Living with Jockey’s Heel (Calcaneal Apophysis)
Practical day‑to‑day strategies help the child stay active while minimizing pain.
- Warm‑up thoroughly: 10 minutes of low‑impact aerobic activity (e.g., stationary bike) followed by dynamic calf stretches.
- Ice the heel: 15 minutes post‑activity, 2–3 times daily, especially after pain flare‑ups.
- Use heel cushions: Insert a heel cup into shoes for every activity, not just sport.
- Monitor training logs: Keep a simple diary of mileage, intensity, and pain scores to detect early over‑use.
- Gradual return to sport: Follow the “10% rule” – increase activity volume by no more than 10 % per week.
- Stay hydrated & maintain healthy weight: Reduces overall loading on the foot.
- Encourage cross‑training: Swimming or cycling maintains fitness without stressing the heel.
Prevention
Preventive measures target the same risk factors that cause the condition.
- Appropriate footwear: Replace shoes every 6–9 months; ensure proper heel cushioning and arch support.
- Progressive training plans: Increase running distance or intensity by no more than 10 % per week.
- Regular flexibility work: Incorporate calf and Achilles stretching at least 3 times/week.
- Strengthen the kinetic chain: Hip abductors, glutes, and core exercises improve lower‑limb alignment.

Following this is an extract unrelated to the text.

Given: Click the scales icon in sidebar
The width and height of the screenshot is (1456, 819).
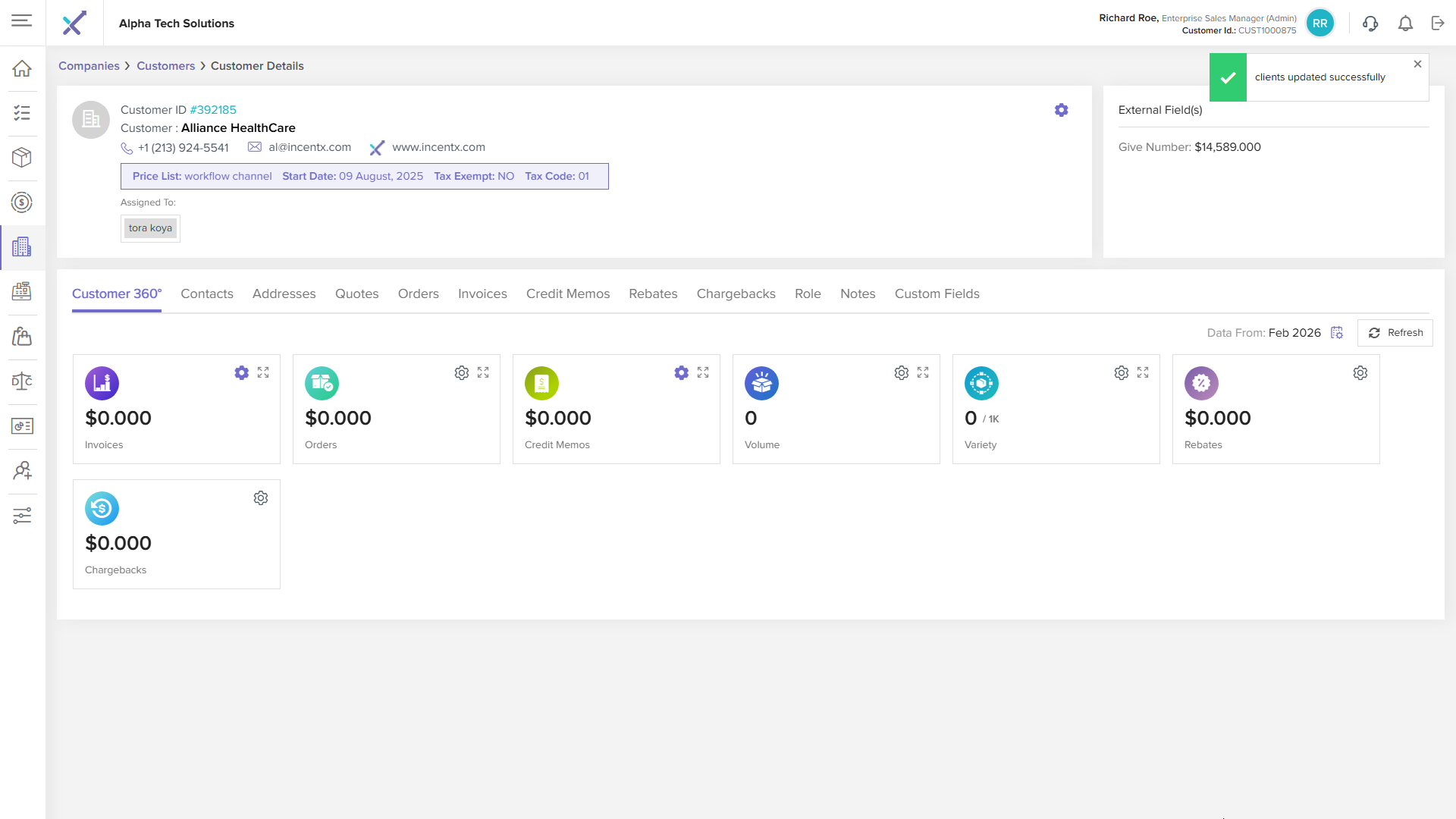Looking at the screenshot, I should point(22,381).
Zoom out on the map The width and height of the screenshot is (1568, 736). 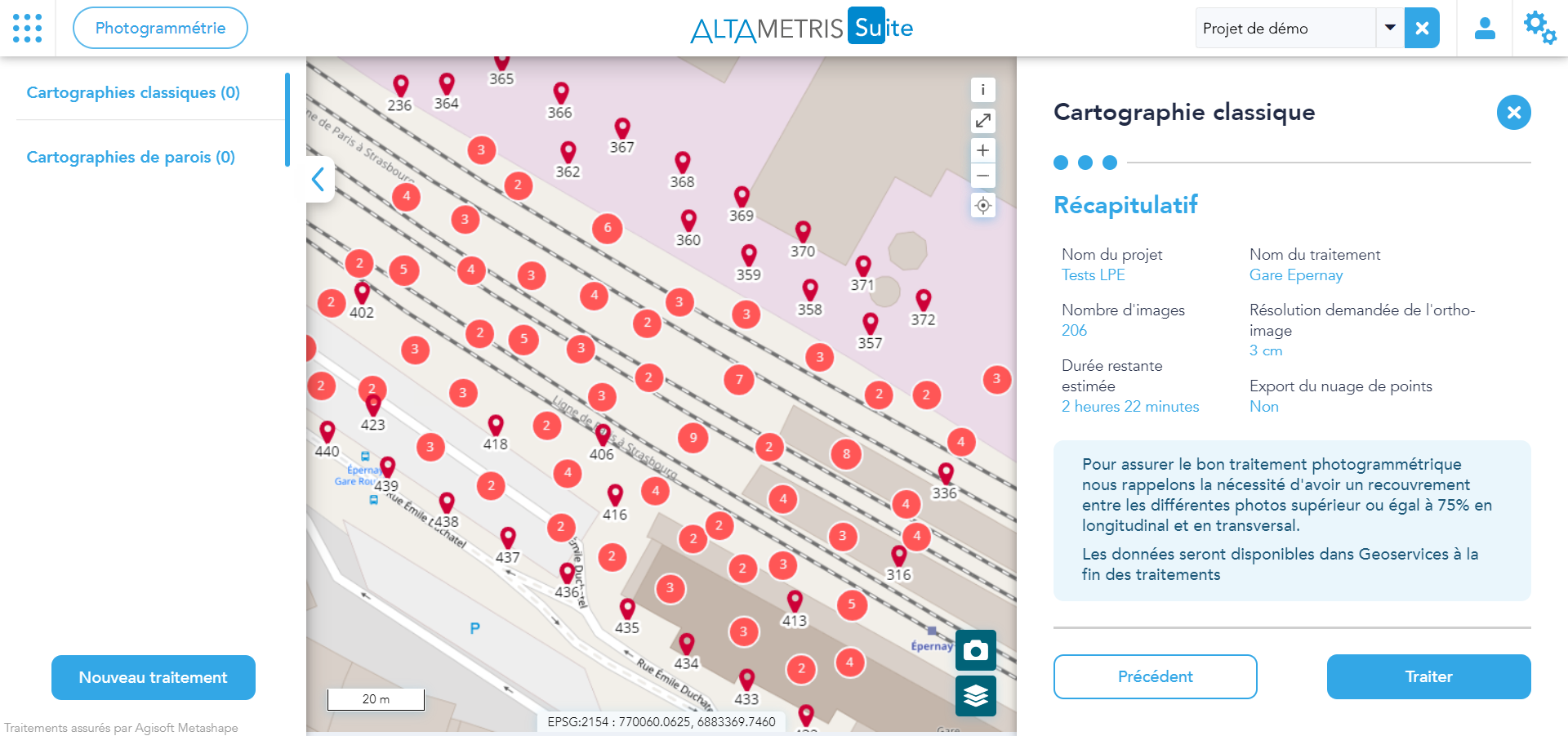(982, 176)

- Address biomechanical issues: Have a qualified clinician assess foot type; prescribe orthotics if needed.
- Educate coaches and parents: Emphasize early reporting of heel pain and the importance of rest days.
Complications
While jockey’s heel is typically benign, untreated or repeatedly aggravated cases can lead to:
- Chronic heel pain: Persistent discomfort can affect participation in sports and daily activities.
- Altered biomechanics: Chronic avoidance of heel strike may cause compensatory gait patterns, increasing risk for knee, hip, or lower back pain.
- Growth plate injury: Rarely, excessive stress can cause a fracture through the apophysis, requiring immobilization.
- Psychological impact: Ongoing pain may lead to decreased confidence, anxiety about re‑injury, or reduced physical activity.
When to Seek Emergency Care
- Severe heel pain that suddenly worsens after a fall or direct trauma.
- Visible deformity or a pronounced “bump” that rapidly enlarges.
- Inability to bear weight on the affected foot at all.
- Fever, redness, or warmth over the heel suggesting infection (osteomyelitis).
- Signs of compartment syndrome – intense tightness, swelling, and numbness in the foot or calf.
These symptoms may indicate a fracture, infection, or another urgent condition that requires immediate medical attention.
**References**
- Mayo Clinic. “Calcaneal Apophysitis (Sever’s Disease).” Accessed May 2024.
- American Academy of Pediatrics. “Sports-Related Injuries in Children and Adolescents.” Pediatrics, 2023.
- CDC. “Physical Activity Guidelines for Children.” 2022.
- NIH – National Institute of Arthritis and Musculoskeletal and Skin Diseases. “Growth Plate Injuries.” 2024.
- Cleveland Clinic. “Jockey’s Heel (Calcaneal Apophysitis).” 2023.